#### [Given exercise]
Put the lines from the line with "This screenshot has height=493, width=1024." to the line with "coord(92,424)" into a two-column CSV headed instruction and click_point. Give one row per entry, with its text in one quoted field and its answer in the other, replace line breaks with spaces, and leave out the picture.

#### [Data for this task]

"""

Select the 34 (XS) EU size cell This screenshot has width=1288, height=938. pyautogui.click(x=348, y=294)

"""
"""

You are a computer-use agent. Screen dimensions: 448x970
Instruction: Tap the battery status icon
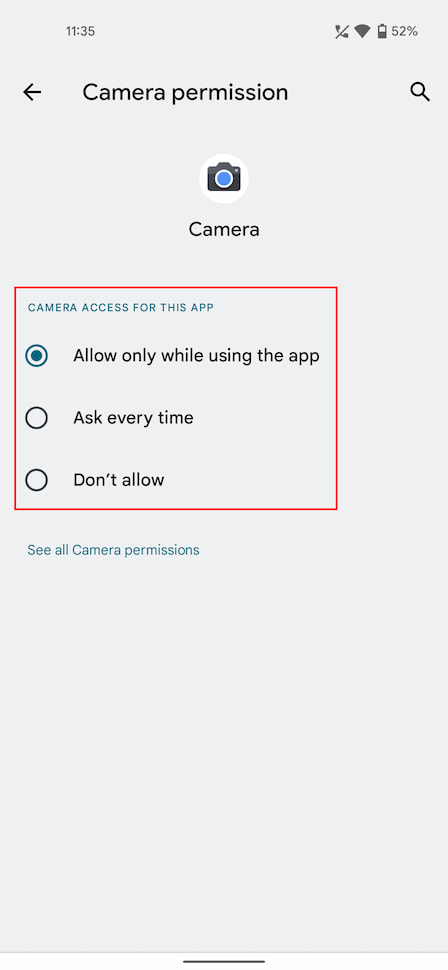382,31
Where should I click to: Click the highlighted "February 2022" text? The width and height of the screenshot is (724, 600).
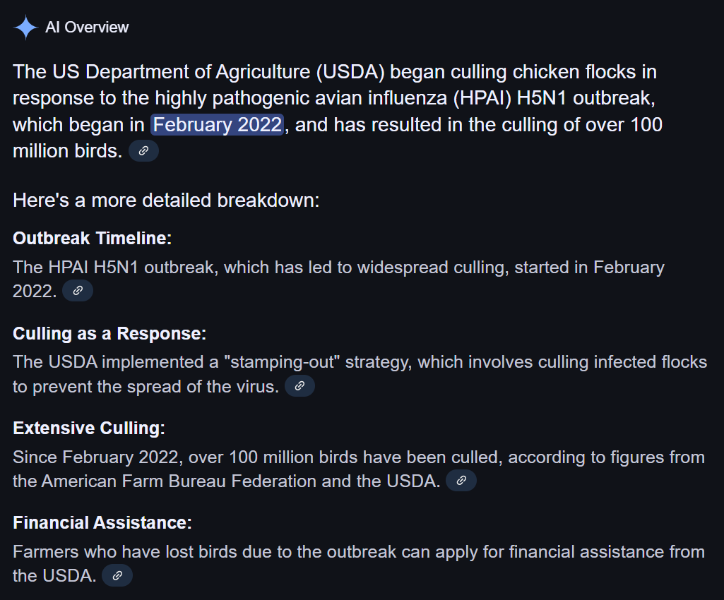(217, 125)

"""
"""

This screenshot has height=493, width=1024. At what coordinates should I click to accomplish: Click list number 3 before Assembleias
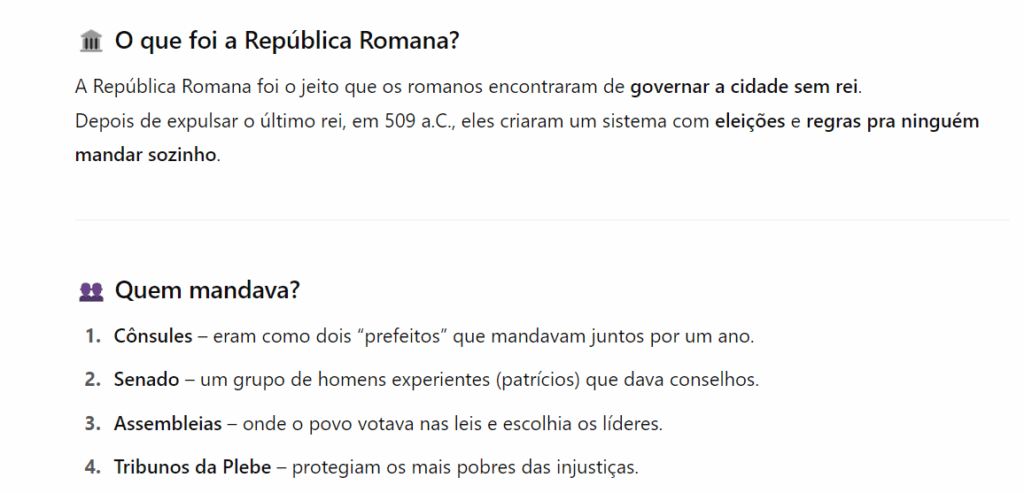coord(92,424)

"""

#### [Worked solution]
instruction,click_point
"This screenshot has height=493, width=1024. At what coordinates should I click to accomplish: Click list number 3 before Assembleias","coord(92,424)"